The fresh prediction by Fitch, a leading Wall Street credit ratings group, of continued fallout from the fiscal stresses hitting cities, counties and other local governments follows a similar forecast by Standard & Poor’s Ratings Services a week ago that state and local governments would see a rise in downgrades during 2011.
Bond ratings by agencies such as Fitch play a key role in America’s $2.8 trillion municipal debt market, which has been stung by worries about the fiscal stability of many issuers such as California and Illinois. A ratings downgrade hurts the market value of outstanding bonds and makes new bonds more expensive for borrowers to sell.

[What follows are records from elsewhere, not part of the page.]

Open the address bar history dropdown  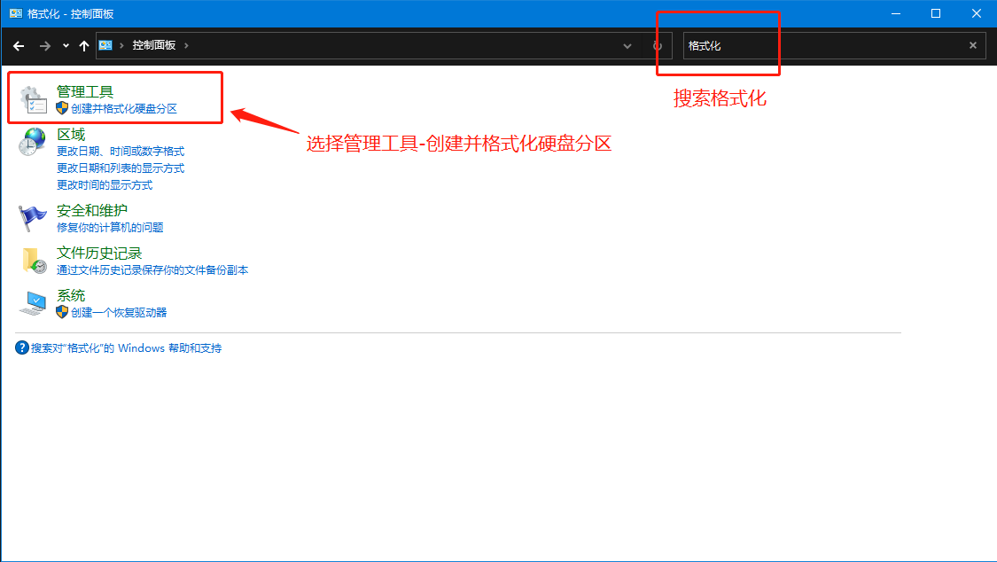click(x=627, y=44)
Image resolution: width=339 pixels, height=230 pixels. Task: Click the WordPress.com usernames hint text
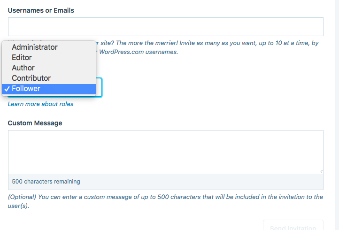tap(139, 52)
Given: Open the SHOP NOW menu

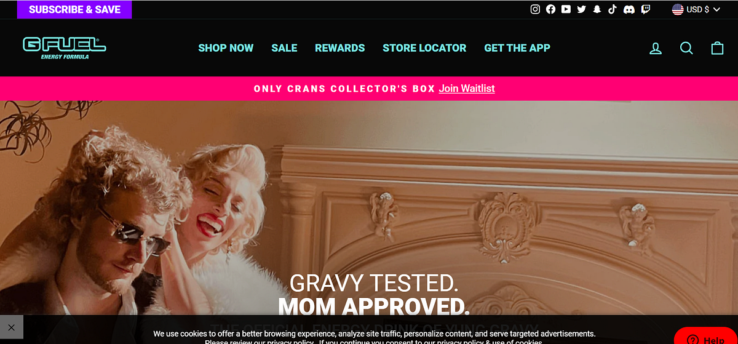Looking at the screenshot, I should (226, 48).
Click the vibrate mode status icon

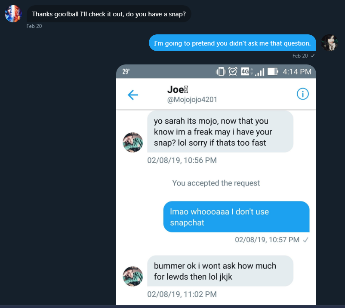point(221,71)
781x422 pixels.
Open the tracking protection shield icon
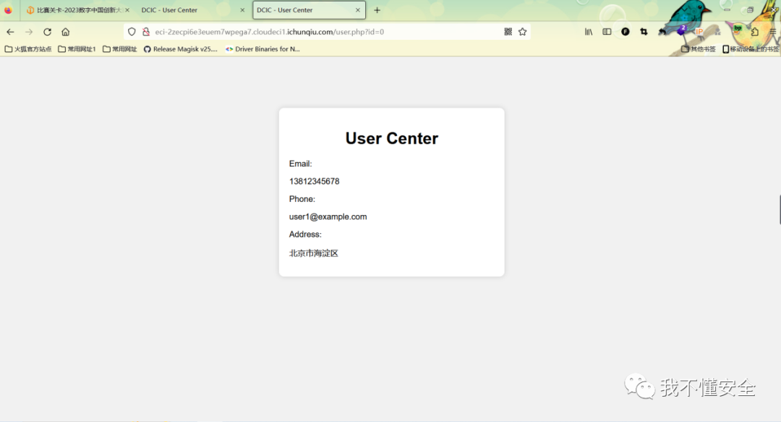(x=132, y=32)
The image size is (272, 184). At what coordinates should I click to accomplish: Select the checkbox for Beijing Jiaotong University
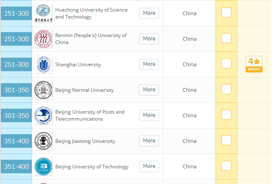tap(227, 140)
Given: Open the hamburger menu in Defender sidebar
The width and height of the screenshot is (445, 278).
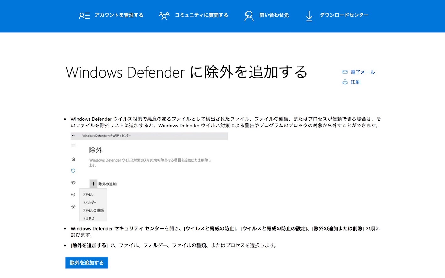Looking at the screenshot, I should [x=73, y=146].
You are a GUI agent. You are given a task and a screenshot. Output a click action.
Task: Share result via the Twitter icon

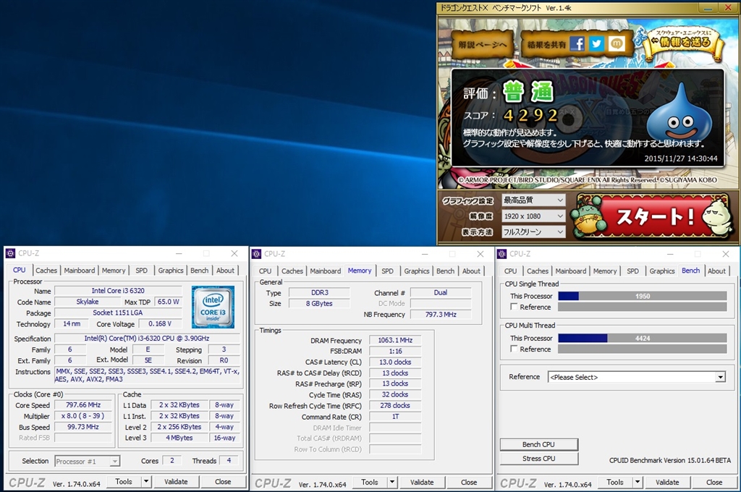[596, 43]
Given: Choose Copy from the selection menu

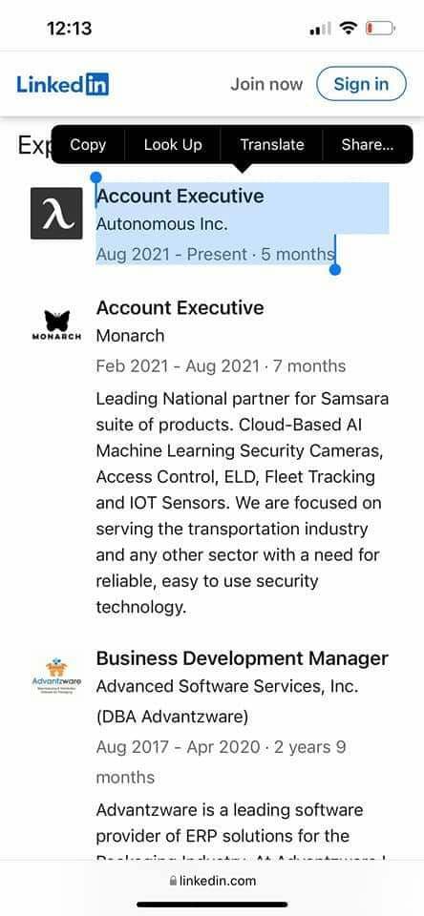Looking at the screenshot, I should click(88, 145).
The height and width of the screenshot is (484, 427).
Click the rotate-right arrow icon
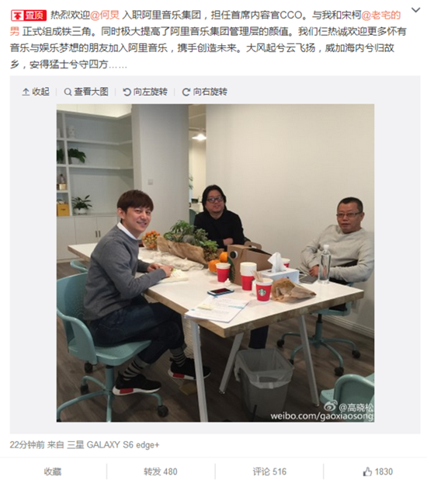tap(186, 92)
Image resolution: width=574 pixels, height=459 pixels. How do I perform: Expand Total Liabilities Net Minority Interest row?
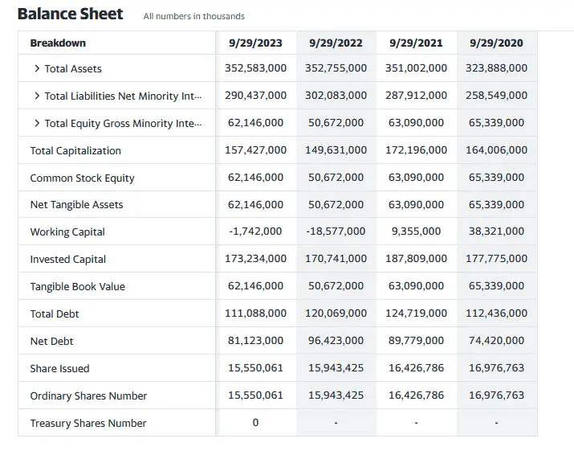37,96
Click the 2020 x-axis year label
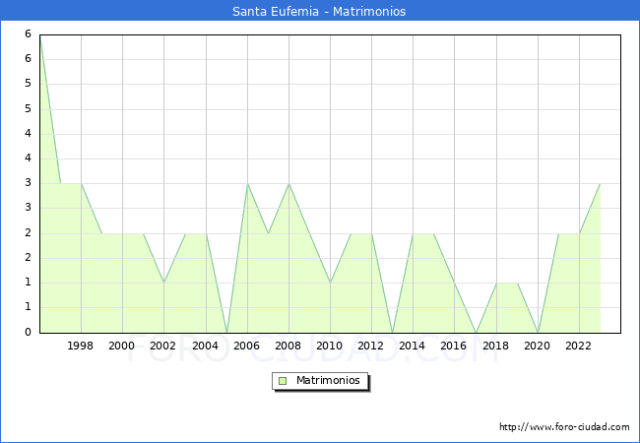640x443 pixels. [538, 346]
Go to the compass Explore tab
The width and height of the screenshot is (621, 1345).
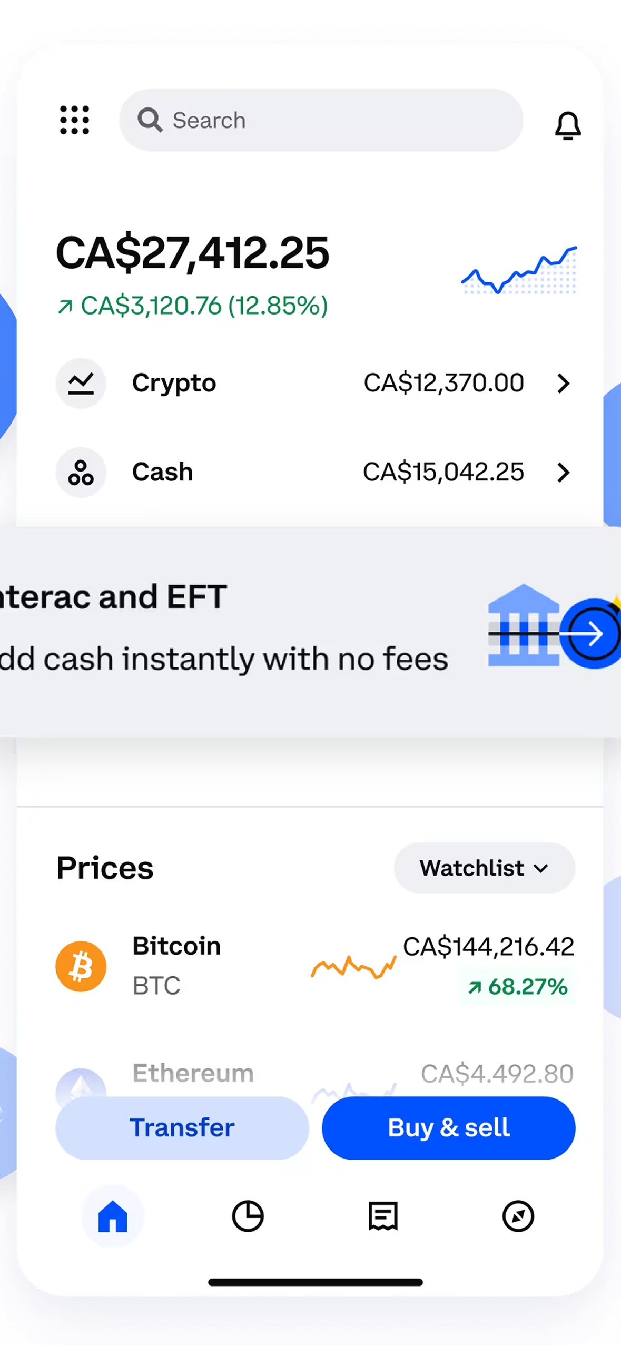[x=518, y=1216]
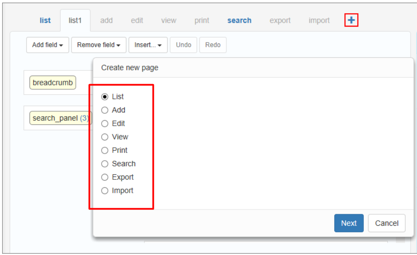The image size is (417, 255).
Task: Open the Insert dropdown menu
Action: (x=148, y=45)
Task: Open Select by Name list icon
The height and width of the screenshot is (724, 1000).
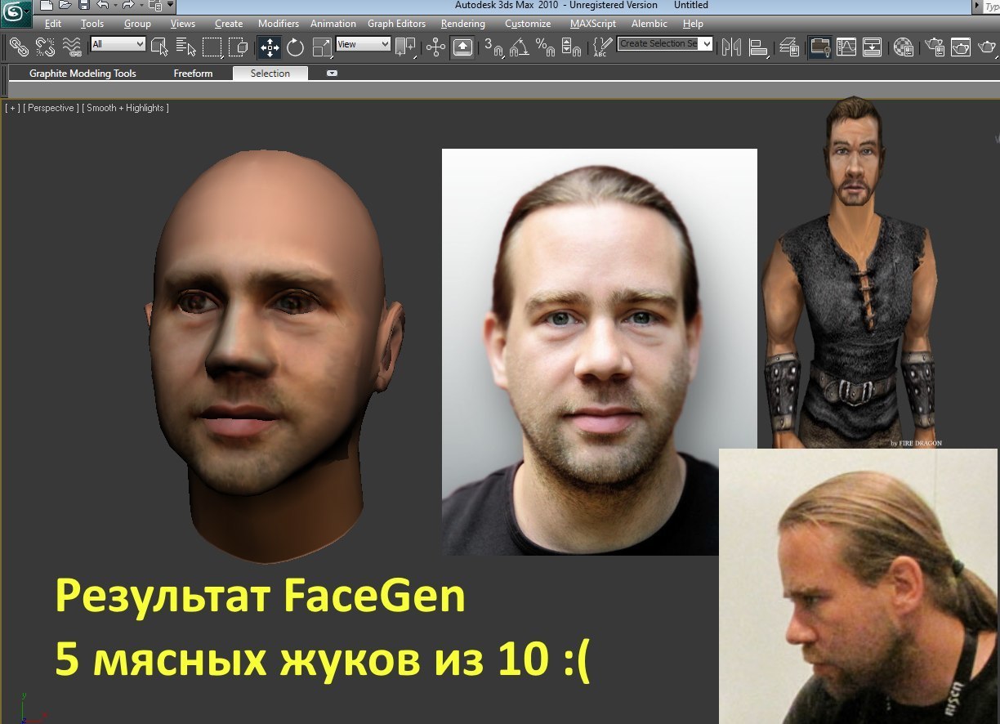Action: coord(185,47)
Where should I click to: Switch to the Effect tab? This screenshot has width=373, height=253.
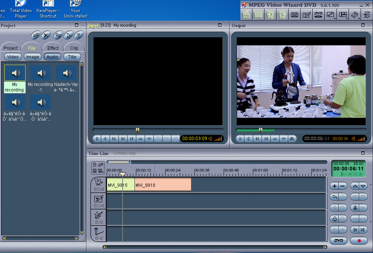(x=52, y=48)
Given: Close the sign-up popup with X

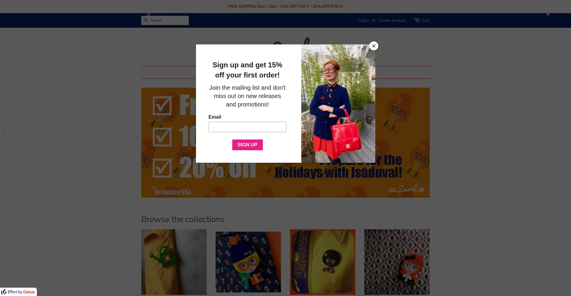Looking at the screenshot, I should point(374,46).
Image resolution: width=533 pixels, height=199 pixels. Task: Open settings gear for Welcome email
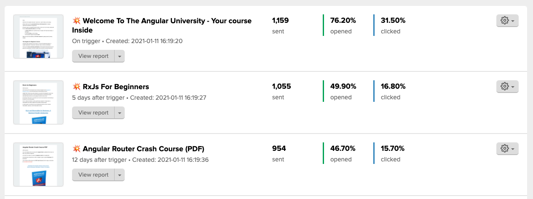[x=507, y=20]
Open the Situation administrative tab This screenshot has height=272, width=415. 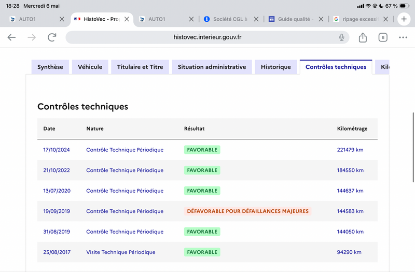coord(212,67)
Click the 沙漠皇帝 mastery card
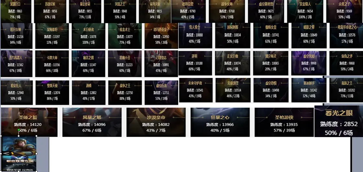This screenshot has width=363, height=172. click(x=156, y=122)
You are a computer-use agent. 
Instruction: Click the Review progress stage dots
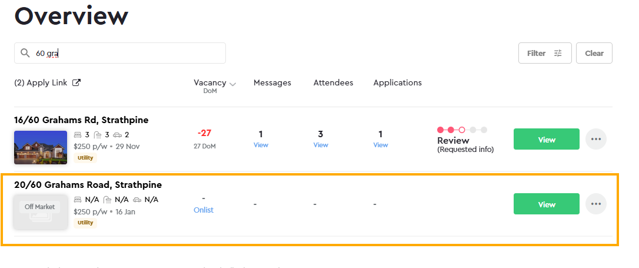(462, 130)
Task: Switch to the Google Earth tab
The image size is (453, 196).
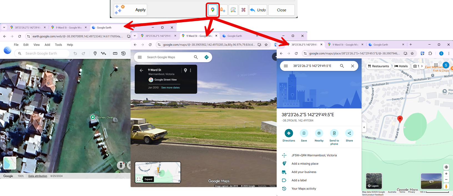Action: pos(104,27)
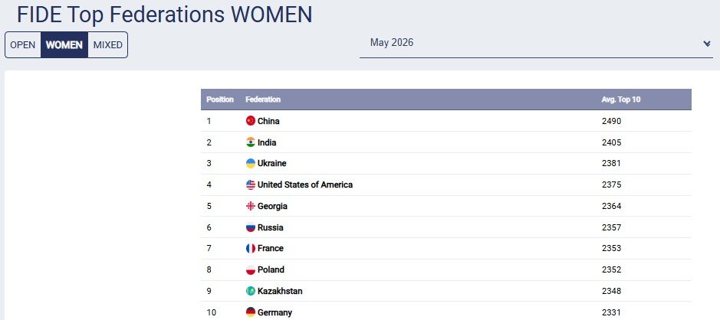
Task: Click the Federation column header
Action: [263, 100]
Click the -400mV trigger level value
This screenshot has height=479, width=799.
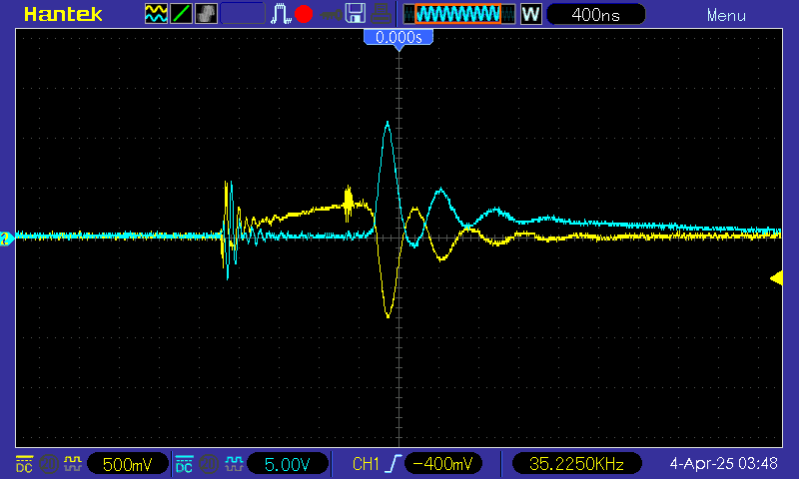[442, 464]
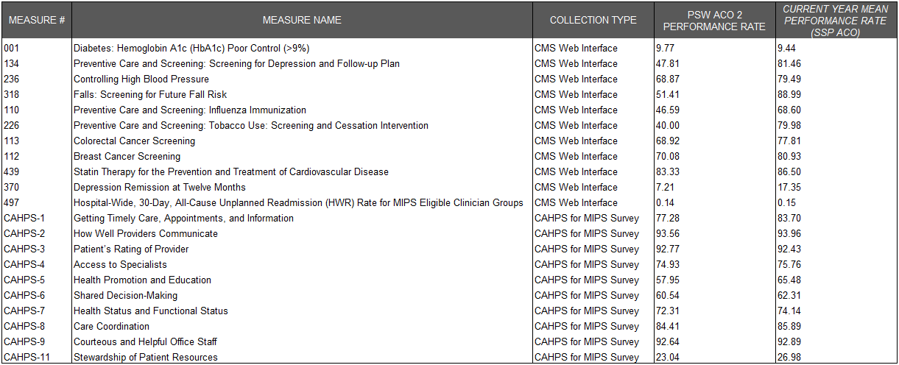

Fitch said in a report it had downgraded 46 issuers during October, November and December and upgraded 20. In the third quarter, ratings for 32 borrowers tracked by Fitch were reduced and 25 were raised.
Last year’s fourth quarter was the eighth consecutive quarter when downgrades outnumbered upgrades, Fitch said.
“This trend in public finance ratings is expected to continue as negative rating outlooks exceeded positive rating outlooks (4.2 to 1) and negative rating watches still outweighed positive rating watches (5.3 to 1) in the fourth quarter of 2010,” analysts Sarah Repucci and Eric Friedland said in the report.
The analysts also said 74 percent of Fitch’s rating actions during the fourth quarter had been affirmations, in which neither a rating nor an outlook status was changed.